Livescience’ın haberine göre, iki astrofotoğrafçı, 2017’deki tam Güneş tutulması esnasında Guenzel’in çektiği fotoğraf da dahil olmak üzere, kendi kareleri ile ABD Havacılık ve Uzay Ajansı (NASA) fotoğraflarını da kullanarak Güneş yüzeyinin mozaiğini oluşturdu.
Fotoğraflardan bir kısmı ise NASA’nın 1995’te Avrupa Uzay Ajansı (ESA) işbirliğiyle uzaya fırlattığı Güneş ve Heliosferik Gözlemevi (SOHO) Teleskobu’ndan alındı.
McCarthy ve Guenzel, Güneş’in türbülanslı yüzeyini gösteren ve bir tenis topunun üzerindeki tüylere benzeyen “Helios Füzyonu” adını verdikleri görüntüyü oluşturmak için yaklaşık 90 bin uydu fotoğrafını bir araya getirdi.
McCarthy, yaptığı açıklamada, “Astrofotoğrafçılığın geleneksel kurallarını çiğneyecek şekilde, yıldızımızın hiper doğru görüntüsünü oluşturmak için hem bilimi hem de sanatı birleştirerek limitleri zorladık. Güneş’in tam bir mozaiğini yapmak istedik.” dedi.
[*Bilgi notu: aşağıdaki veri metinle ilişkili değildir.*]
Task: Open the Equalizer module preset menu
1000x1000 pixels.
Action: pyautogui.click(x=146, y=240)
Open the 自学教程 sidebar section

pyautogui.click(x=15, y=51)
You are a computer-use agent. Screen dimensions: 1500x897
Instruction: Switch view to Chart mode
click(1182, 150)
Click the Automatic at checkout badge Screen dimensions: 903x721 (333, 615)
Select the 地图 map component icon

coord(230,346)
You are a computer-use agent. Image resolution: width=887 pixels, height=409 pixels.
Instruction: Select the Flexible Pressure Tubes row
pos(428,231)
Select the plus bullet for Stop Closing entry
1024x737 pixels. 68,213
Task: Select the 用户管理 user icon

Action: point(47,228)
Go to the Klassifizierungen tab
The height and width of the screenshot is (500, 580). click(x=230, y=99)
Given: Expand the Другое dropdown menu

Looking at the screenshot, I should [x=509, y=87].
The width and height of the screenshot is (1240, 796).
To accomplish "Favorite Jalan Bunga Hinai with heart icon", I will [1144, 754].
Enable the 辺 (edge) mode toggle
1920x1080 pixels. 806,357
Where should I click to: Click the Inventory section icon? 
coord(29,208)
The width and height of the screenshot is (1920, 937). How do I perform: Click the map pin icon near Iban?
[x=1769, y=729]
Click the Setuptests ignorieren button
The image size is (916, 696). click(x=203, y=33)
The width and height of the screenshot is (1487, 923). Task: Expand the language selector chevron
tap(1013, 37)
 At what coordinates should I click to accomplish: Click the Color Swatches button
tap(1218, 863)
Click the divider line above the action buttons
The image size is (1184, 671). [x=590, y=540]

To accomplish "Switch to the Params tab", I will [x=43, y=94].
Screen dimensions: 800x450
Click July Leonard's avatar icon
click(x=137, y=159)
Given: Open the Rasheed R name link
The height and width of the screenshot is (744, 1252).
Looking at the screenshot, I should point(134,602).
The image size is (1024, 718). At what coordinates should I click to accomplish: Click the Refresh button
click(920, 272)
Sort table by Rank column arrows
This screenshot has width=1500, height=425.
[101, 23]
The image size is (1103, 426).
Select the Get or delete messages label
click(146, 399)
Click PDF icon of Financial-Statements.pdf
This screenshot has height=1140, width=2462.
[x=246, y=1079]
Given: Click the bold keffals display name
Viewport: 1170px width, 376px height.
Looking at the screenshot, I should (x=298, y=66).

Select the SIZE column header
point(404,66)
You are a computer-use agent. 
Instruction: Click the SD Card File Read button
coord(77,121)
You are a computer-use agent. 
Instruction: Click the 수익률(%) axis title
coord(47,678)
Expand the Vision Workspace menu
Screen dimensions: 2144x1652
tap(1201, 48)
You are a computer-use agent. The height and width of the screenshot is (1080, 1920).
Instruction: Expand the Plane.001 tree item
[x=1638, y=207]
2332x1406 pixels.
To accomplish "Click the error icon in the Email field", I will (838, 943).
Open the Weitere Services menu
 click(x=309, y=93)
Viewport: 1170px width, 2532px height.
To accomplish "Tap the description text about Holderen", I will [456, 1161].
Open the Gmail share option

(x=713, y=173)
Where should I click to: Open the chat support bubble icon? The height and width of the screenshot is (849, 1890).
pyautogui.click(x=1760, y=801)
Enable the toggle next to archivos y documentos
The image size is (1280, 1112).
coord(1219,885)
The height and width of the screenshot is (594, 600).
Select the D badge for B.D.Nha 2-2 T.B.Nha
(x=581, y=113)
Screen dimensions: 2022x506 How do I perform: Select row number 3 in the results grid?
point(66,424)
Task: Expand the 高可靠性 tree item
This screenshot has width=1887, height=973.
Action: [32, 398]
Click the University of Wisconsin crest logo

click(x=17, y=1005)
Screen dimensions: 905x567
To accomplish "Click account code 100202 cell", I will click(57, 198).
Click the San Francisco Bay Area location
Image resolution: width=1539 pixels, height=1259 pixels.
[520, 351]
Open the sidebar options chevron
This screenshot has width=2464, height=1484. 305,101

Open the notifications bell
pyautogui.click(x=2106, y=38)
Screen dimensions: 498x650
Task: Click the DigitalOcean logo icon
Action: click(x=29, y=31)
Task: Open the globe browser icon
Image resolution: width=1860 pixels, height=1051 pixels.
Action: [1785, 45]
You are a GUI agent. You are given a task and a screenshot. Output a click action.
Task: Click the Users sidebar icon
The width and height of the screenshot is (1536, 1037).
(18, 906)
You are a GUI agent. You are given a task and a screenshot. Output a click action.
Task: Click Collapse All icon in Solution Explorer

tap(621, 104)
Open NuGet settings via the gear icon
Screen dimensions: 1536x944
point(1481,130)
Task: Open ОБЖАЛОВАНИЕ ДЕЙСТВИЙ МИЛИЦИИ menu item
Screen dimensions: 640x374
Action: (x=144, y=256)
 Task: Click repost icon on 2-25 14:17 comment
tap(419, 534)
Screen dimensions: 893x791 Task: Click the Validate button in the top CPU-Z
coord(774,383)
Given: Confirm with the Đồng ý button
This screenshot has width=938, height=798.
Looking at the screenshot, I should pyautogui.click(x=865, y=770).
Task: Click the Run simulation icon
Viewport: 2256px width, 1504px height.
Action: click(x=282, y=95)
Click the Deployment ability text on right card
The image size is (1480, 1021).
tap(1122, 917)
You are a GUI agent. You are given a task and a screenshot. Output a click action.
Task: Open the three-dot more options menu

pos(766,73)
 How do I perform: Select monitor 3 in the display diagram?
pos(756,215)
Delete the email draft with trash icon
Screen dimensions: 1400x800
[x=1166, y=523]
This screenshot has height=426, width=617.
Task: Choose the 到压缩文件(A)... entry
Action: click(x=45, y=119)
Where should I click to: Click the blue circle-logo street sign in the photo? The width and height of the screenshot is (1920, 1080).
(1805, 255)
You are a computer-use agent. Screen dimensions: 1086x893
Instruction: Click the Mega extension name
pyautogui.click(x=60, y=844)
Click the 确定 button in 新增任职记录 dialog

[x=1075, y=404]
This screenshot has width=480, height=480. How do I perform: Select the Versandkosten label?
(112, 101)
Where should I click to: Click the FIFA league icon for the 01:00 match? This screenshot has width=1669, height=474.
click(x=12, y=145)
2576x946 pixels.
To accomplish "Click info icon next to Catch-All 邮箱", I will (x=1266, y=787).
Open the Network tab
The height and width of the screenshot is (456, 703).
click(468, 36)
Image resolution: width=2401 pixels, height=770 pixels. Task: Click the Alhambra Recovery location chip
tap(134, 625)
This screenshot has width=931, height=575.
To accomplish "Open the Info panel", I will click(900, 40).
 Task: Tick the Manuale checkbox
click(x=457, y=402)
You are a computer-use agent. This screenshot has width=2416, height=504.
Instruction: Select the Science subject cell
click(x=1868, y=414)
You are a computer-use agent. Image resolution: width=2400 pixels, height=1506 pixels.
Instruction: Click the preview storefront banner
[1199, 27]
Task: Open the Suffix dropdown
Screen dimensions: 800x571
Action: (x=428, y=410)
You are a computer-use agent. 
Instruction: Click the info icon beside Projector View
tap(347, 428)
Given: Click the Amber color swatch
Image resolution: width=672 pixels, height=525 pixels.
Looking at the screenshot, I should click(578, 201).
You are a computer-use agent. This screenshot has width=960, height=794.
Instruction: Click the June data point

Güneş atmosferinin en dış kısmı olan koronanın ve korona ile Güneş’in görünür yüzeyi (fotosfer) arasındaki ince plazma tabakasının oluşturduğu kromosferin görüntülerini almanın zor olduğunu vurgulayan McCarthy, Güneş’in bu bölümlerinin yalnızca özel koşullarda görülebilir olduğunu belirtti.
McCarthy, normalde aynı anda fotoğraflanamayan Güneş atmosferinin birden fazla katmanını kullandıklarına işaret ederek “Çünkü Güneş’in parlaklığı nedeniyle korona sadece tam güneş tutulması gibi günışığının tamamen engellendiği durumlarda görülür hale geliyor.” diye konuştu.
Fotoğrafçılar, bir bilgisayar yazılımıyla 90 bin görüntüyü “adeta bir yorgan gibi birbirine diktiklerini” ifade etti.
McCarthy mozaiğin, güneşin yüzeyinden sıçrayan diken görünümlü ince plazma jetleri ve kabaca 14 Dünya boyutunda dev bir plazma kasırgasını içerdiğini kaydetti.
Astrofotoğrafçı McCarthy, 22 Mart’ta çalışmalarının son haline geldiğini sosyal medya hesabından duyurmuştu.